The Mal-X was $430 shipped to me, and you can get an EP2500 at Guitar Center for $350. But, there are Ebay listings for the EP2500 that are at $320 shipped or close to that. 

The Mal-X is found Here

But, that's if you haven't already bought anything, or if you want to go with the DIY route. You could also go with the Mach 5 Audio IXL 18 ($265) found here and a EP1500 ($239 buy it now on Ebay) for a total around $504 excluding building costs which would be around $50 or so.

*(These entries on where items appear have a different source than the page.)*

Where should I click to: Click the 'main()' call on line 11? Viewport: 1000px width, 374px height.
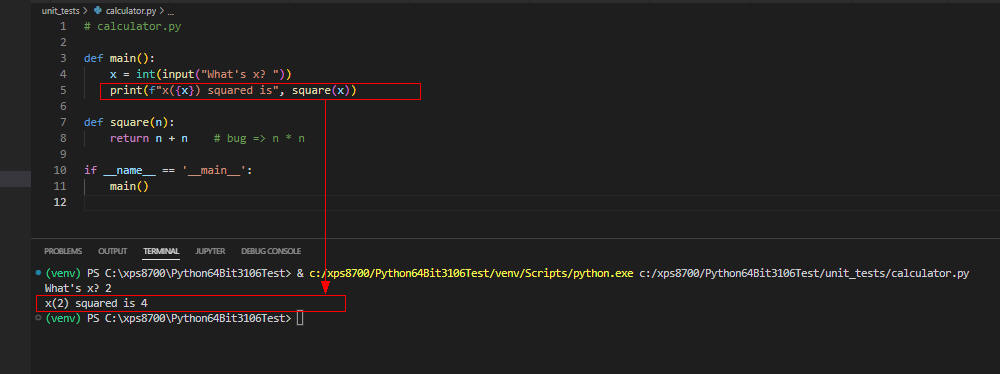[x=129, y=186]
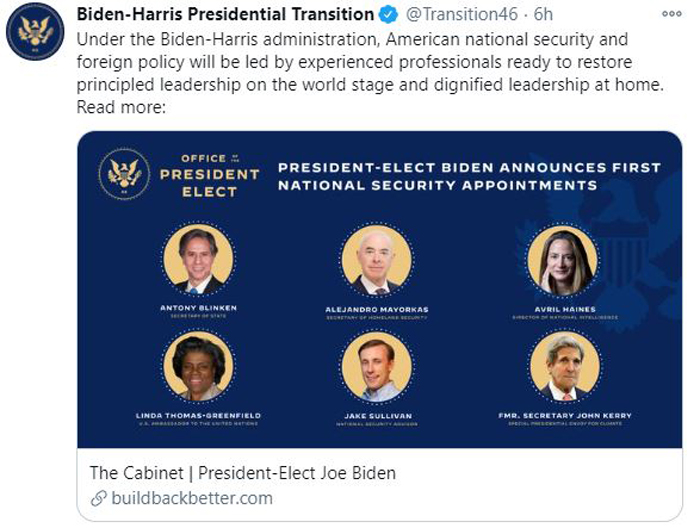Click the tweet body text paragraph
The image size is (700, 528).
pyautogui.click(x=371, y=73)
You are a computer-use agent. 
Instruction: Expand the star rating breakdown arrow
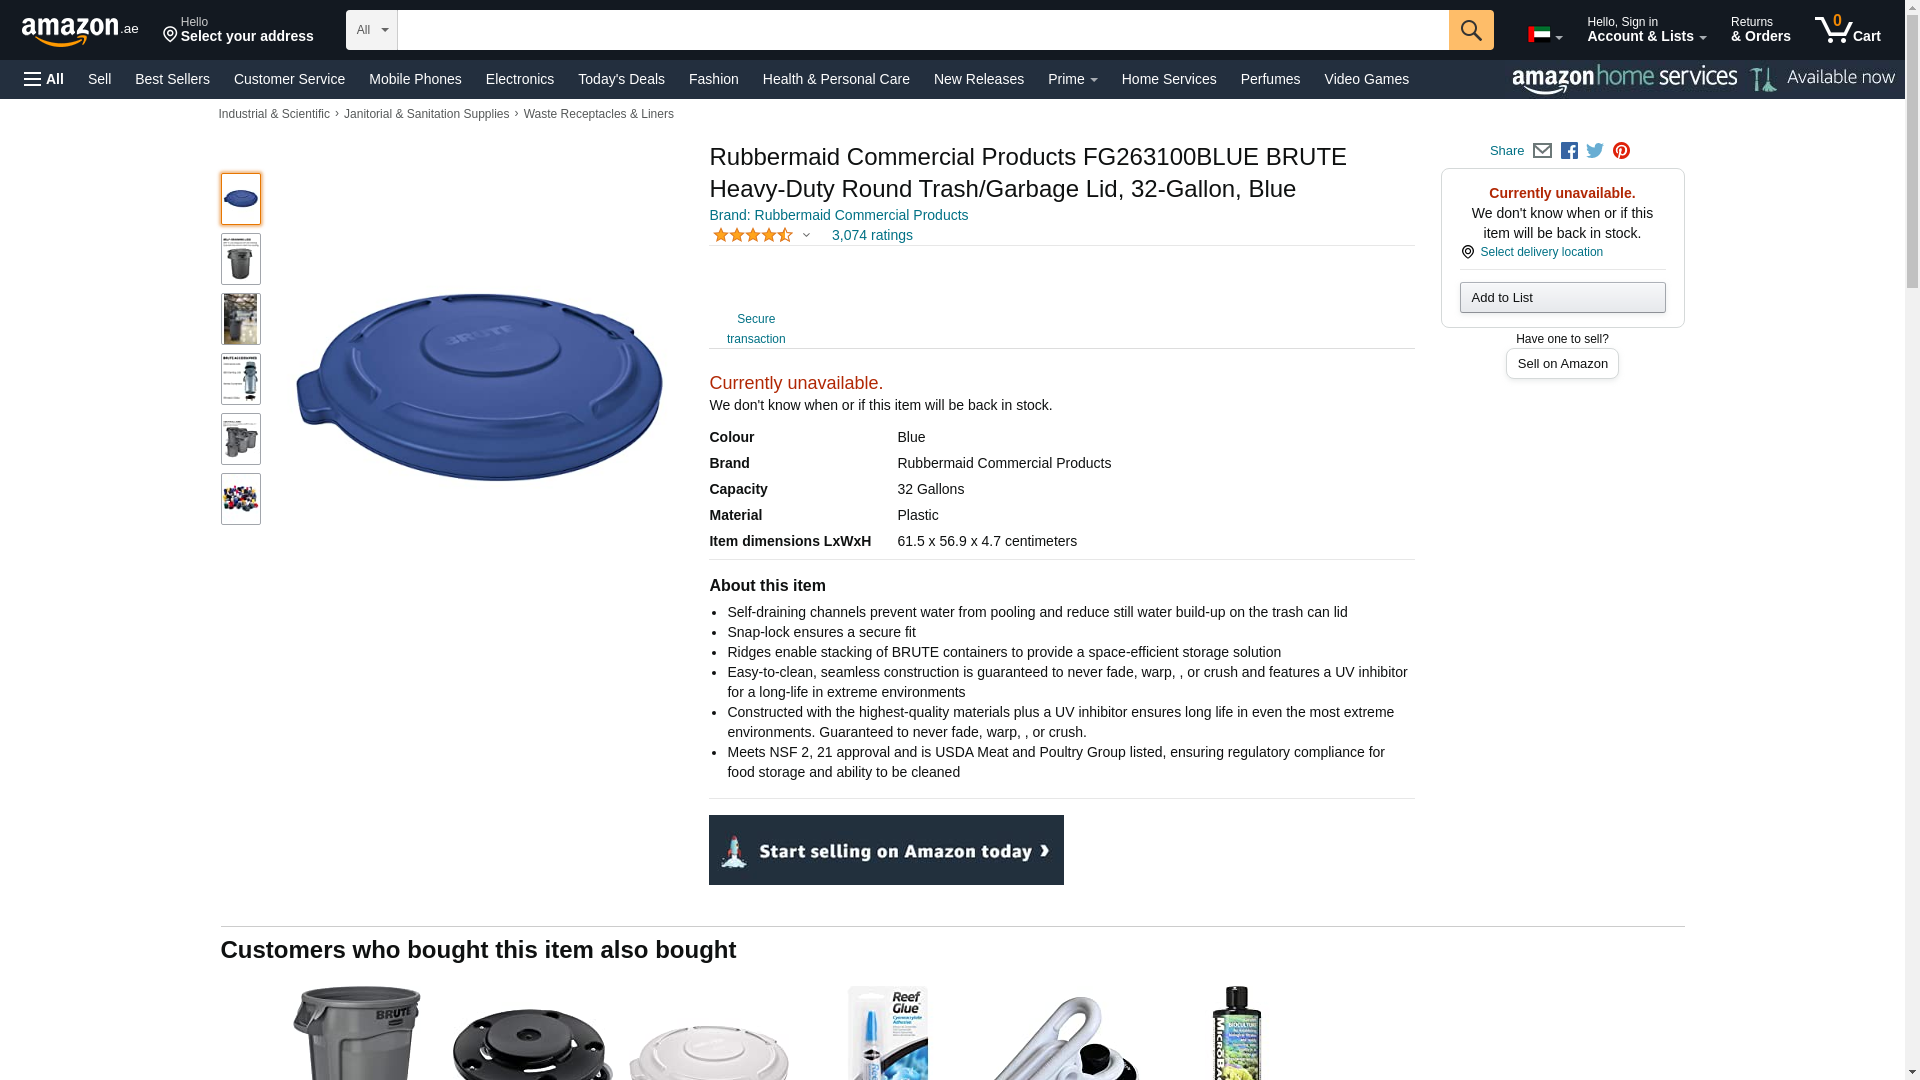click(x=806, y=236)
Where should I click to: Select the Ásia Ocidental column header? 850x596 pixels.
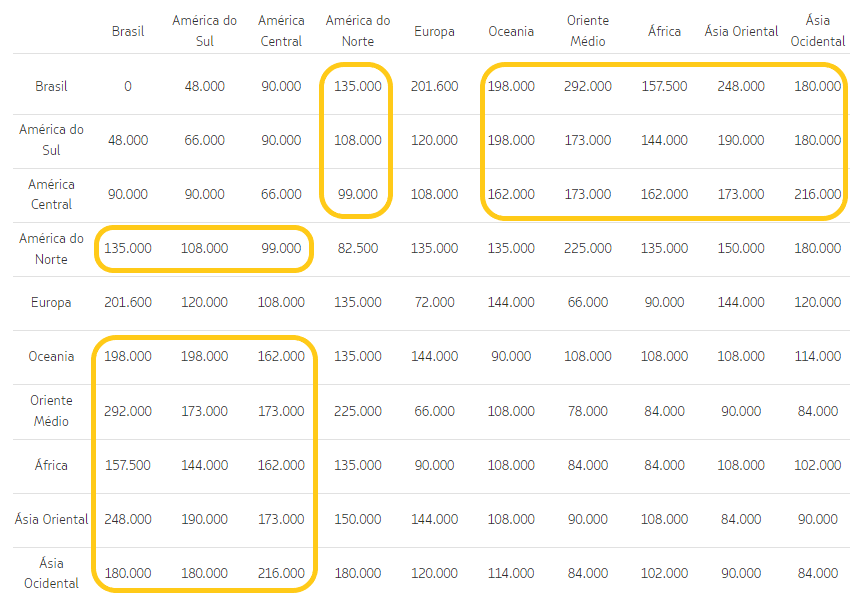tap(818, 31)
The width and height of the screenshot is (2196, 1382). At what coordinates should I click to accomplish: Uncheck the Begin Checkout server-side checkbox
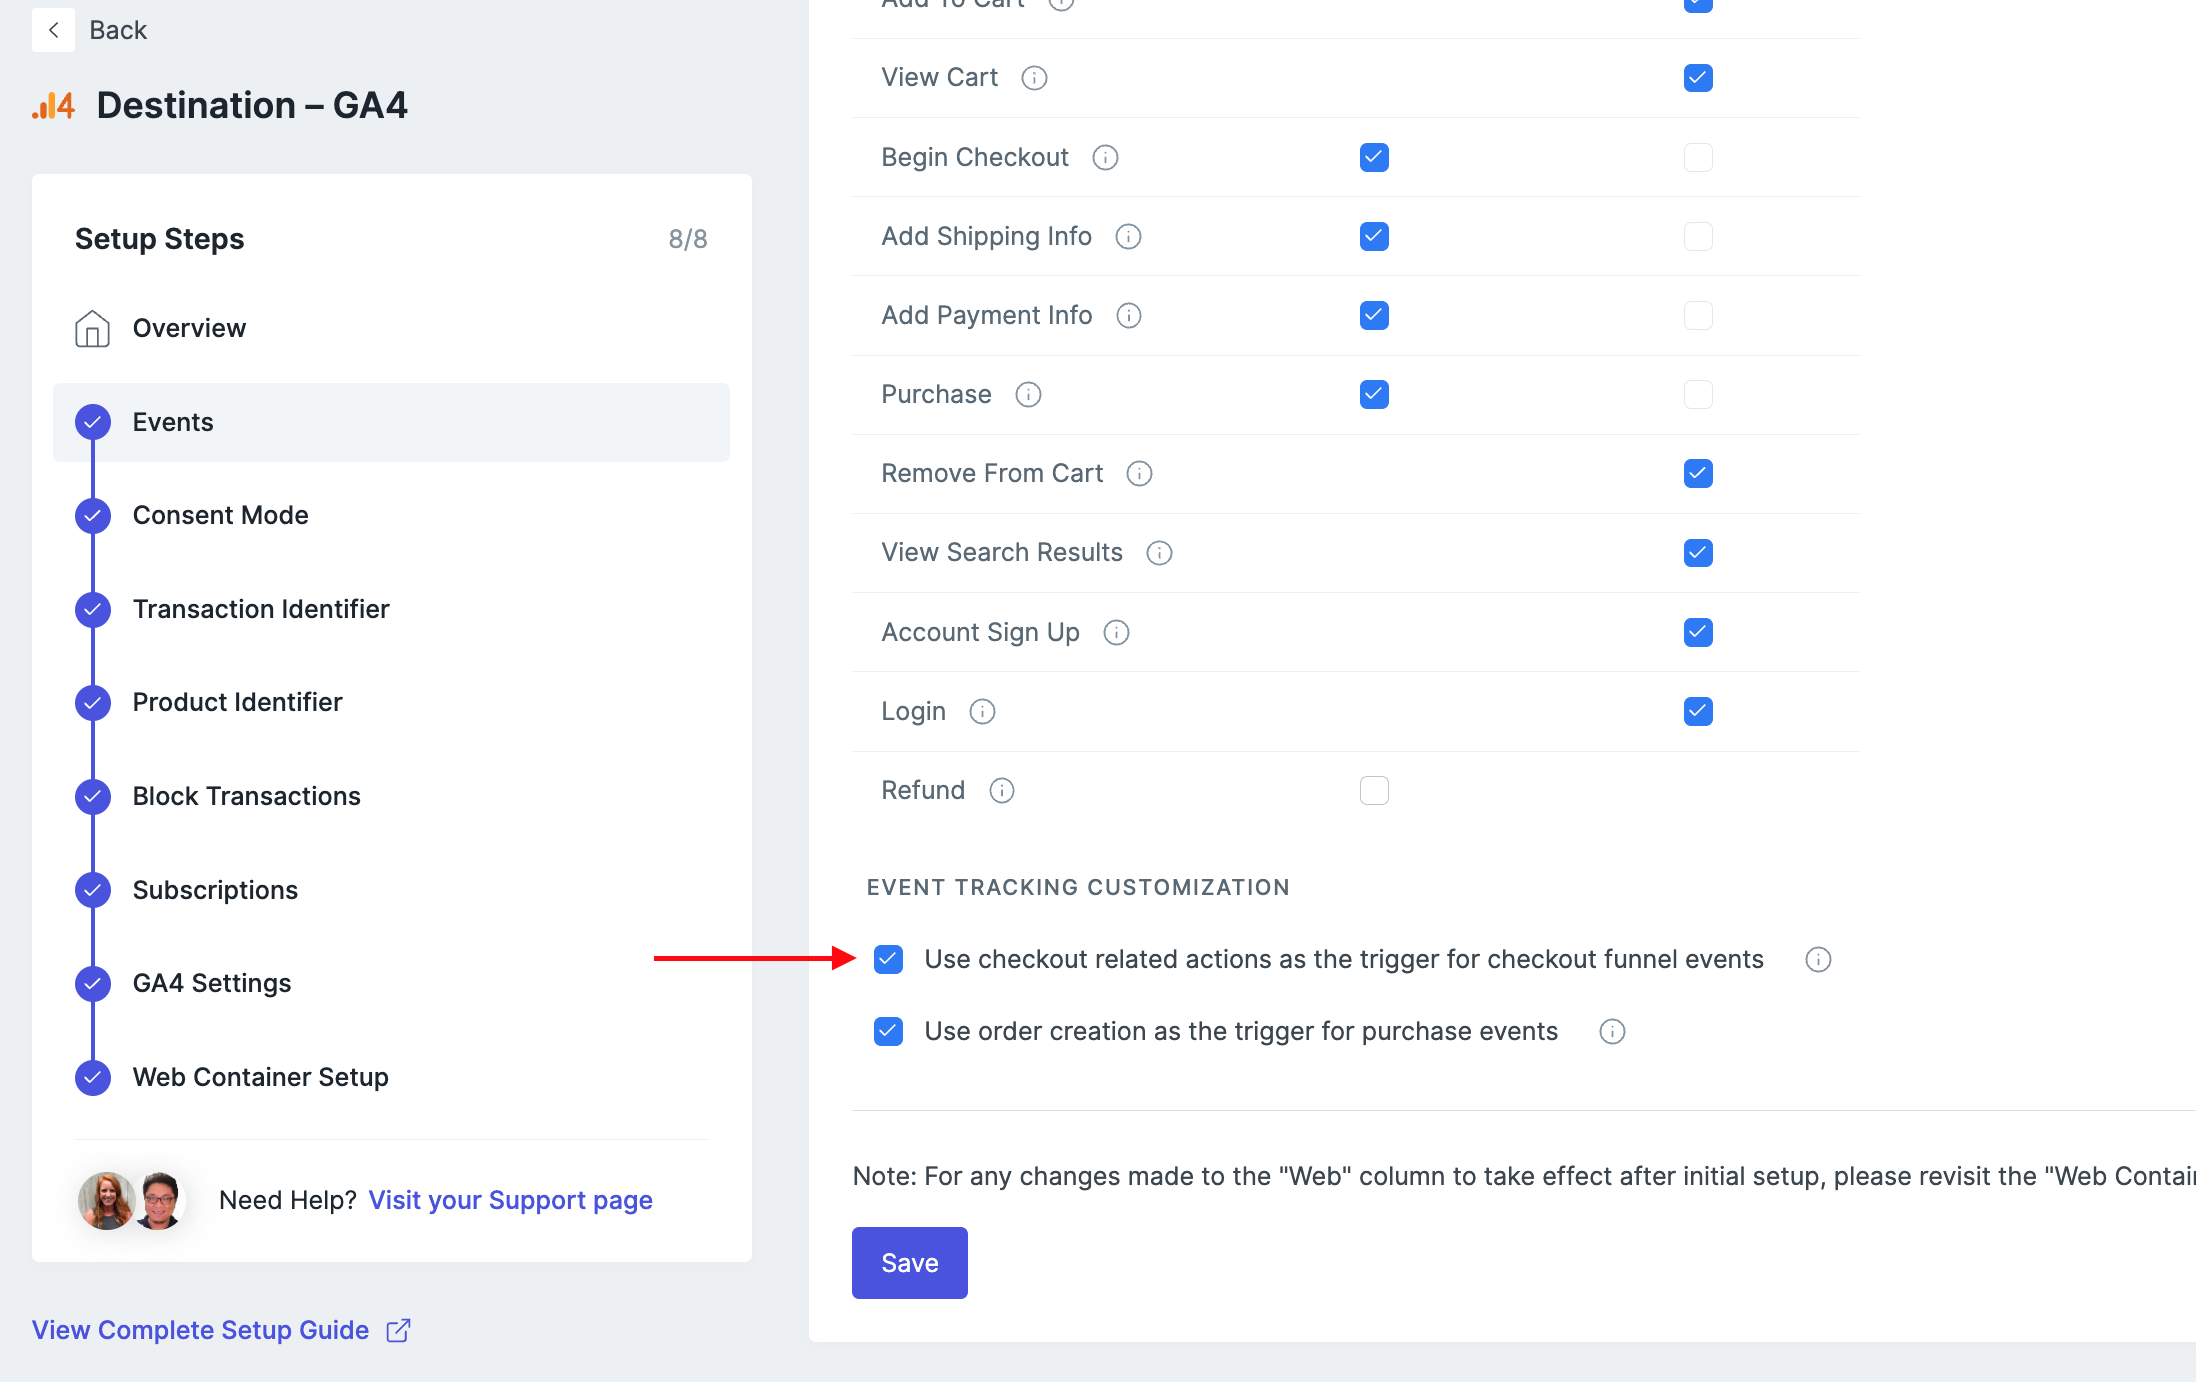pos(1374,157)
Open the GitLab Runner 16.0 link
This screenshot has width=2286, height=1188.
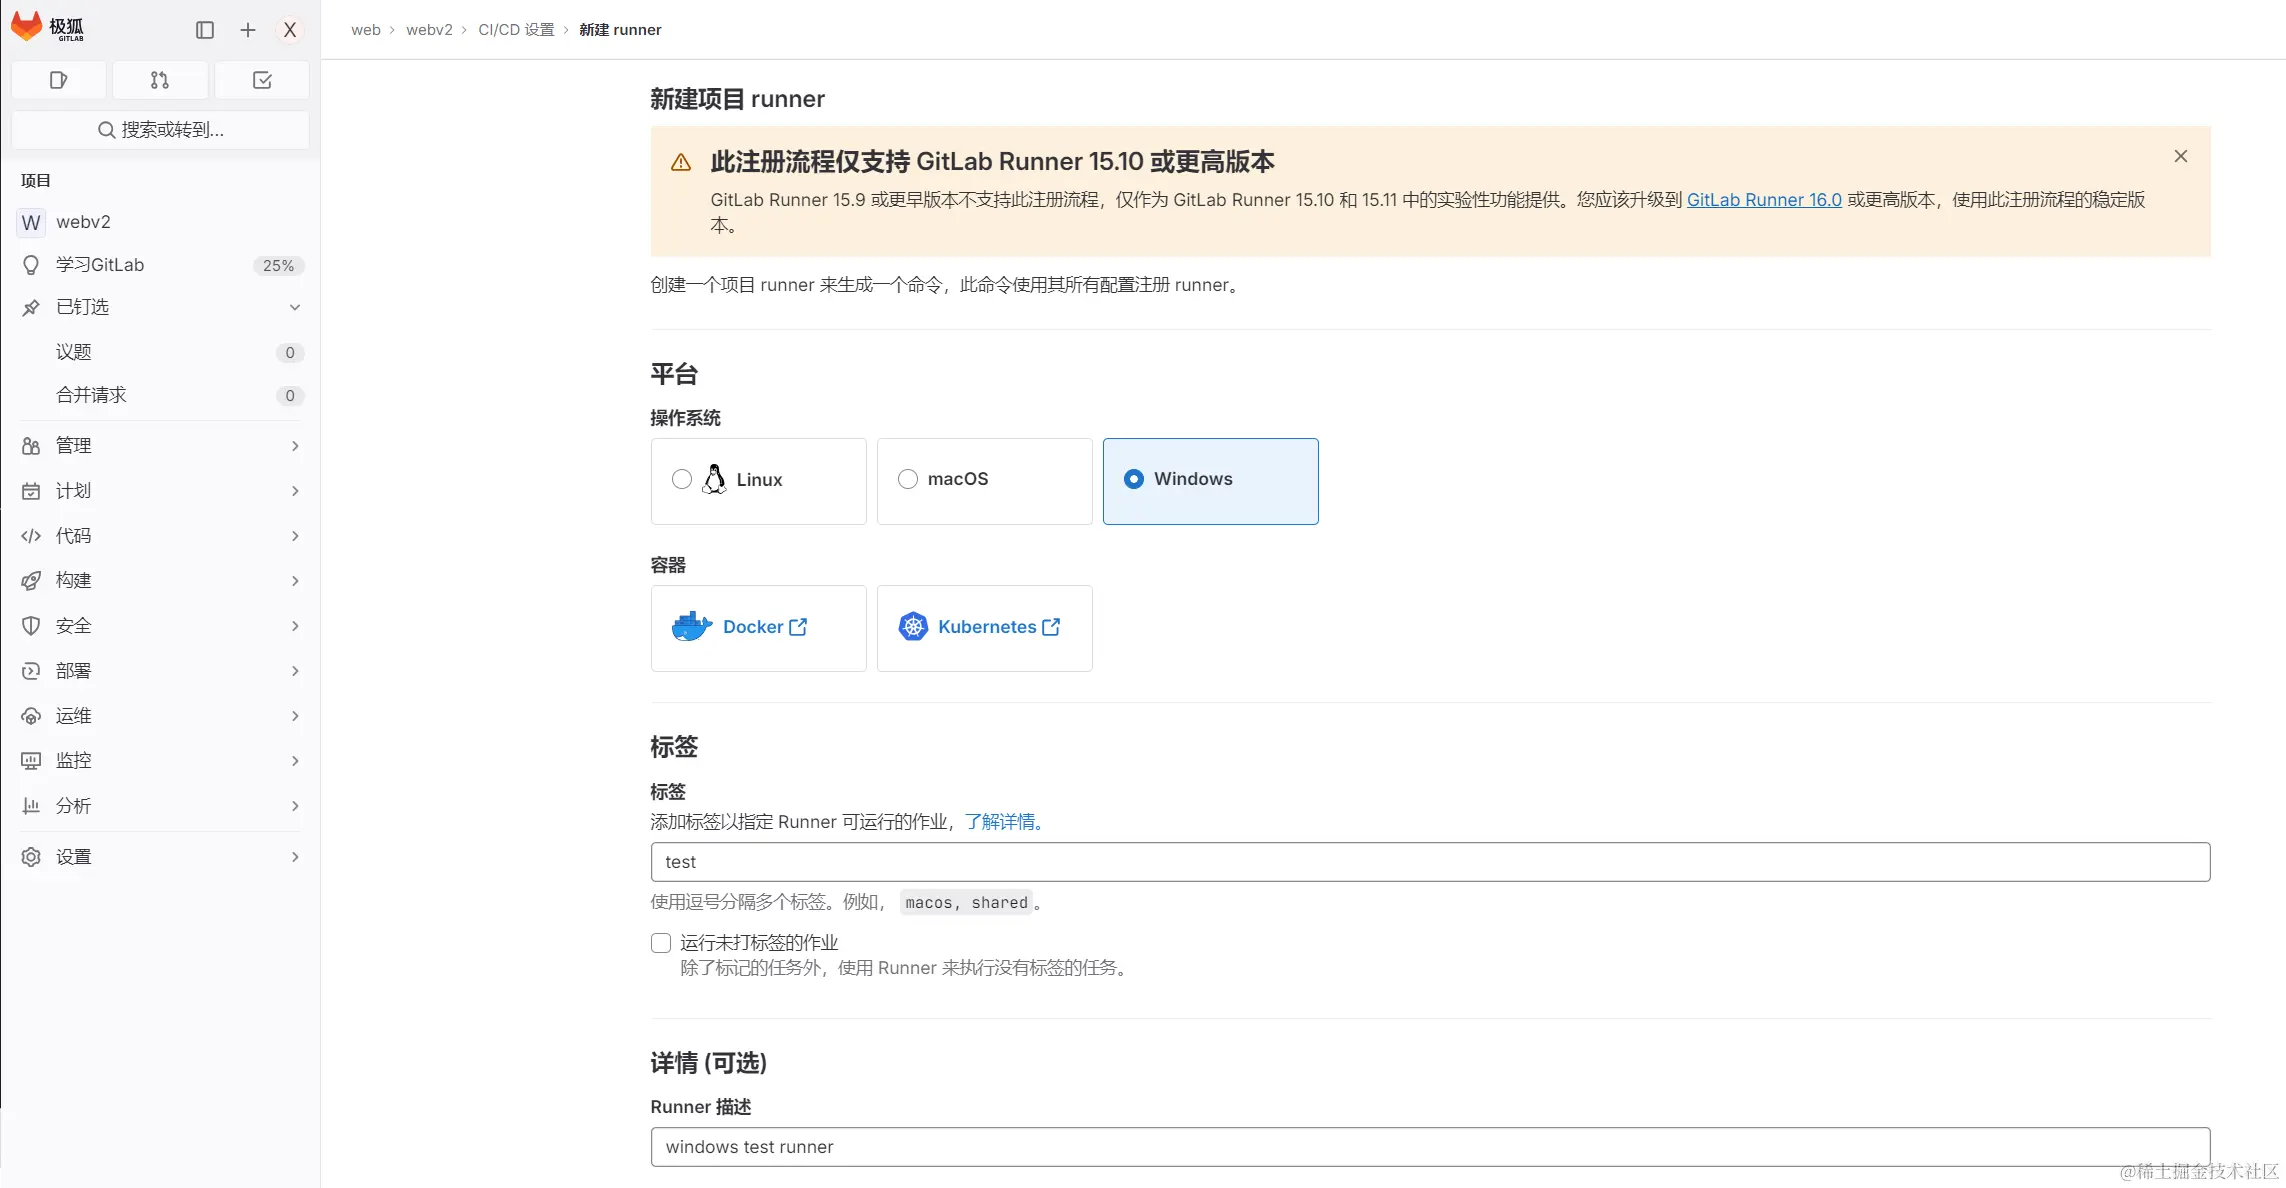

I went with the Mal-X and am very happy with it, and I only have 150w going through and it can handle 1800w easily. Got an EP2500 on the way...


----------



## bbieger (Sep 15, 2009)

SO I purchased IronGlen's SVS PC12 NSD and plugged it in last night. What was even more frightening to me than the sheer size of the unit (is that a kegerator? my wife says when I hauled the box in) was the sounds this thing could put out. I played dirt 2 on my 360 and when I first crashed into a concrete wall I scared the hell out of myself because as the controller shook, so did my chest from the booms coming out of the sub. 

Hopping around like some kind of drug addict that just found a bale of coke washed up on a remote beach, I threw T2in the blue ray and skipped forward to the nuclear attack flashback scene. DUDE!! To my wifes credit, she paused from watching true blood on her laptop in bed to come downstairs to calmly tell me that the bedroom windows were rattling. Then it was on to black hawk down's "Irene" scene..impressive but not fear inducing. Finally, (after all it was 12:30) I watched the "broken arrow" sequence on we were soldiers. This track is one of the best surround sound scenes I know of. Planes whizzing left to right, m16's and hand guns going off and my favorite..coffee table shaking napalm explosions :yikes::clap:

What is so cool about we were soldiers is that there are many "quiet" scenes int he middle of the fighting (like slow motion stuff) and often these scenes end with a big explosion or something that really does scare the out of you even if you know it is coming.

Thanks Glen!!
(dude, buy a blue ray!!)


----------



## Jon Liu (May 21, 2007)

If you think the PC12 NSD is big, you should see the PC-Ultra or the PB13-Ultra. Or better yet, the old-school B4+ that SVS made. Just imagine a box big enough for 4 twelve inch drivers and enclosure space to accomodate the pressure!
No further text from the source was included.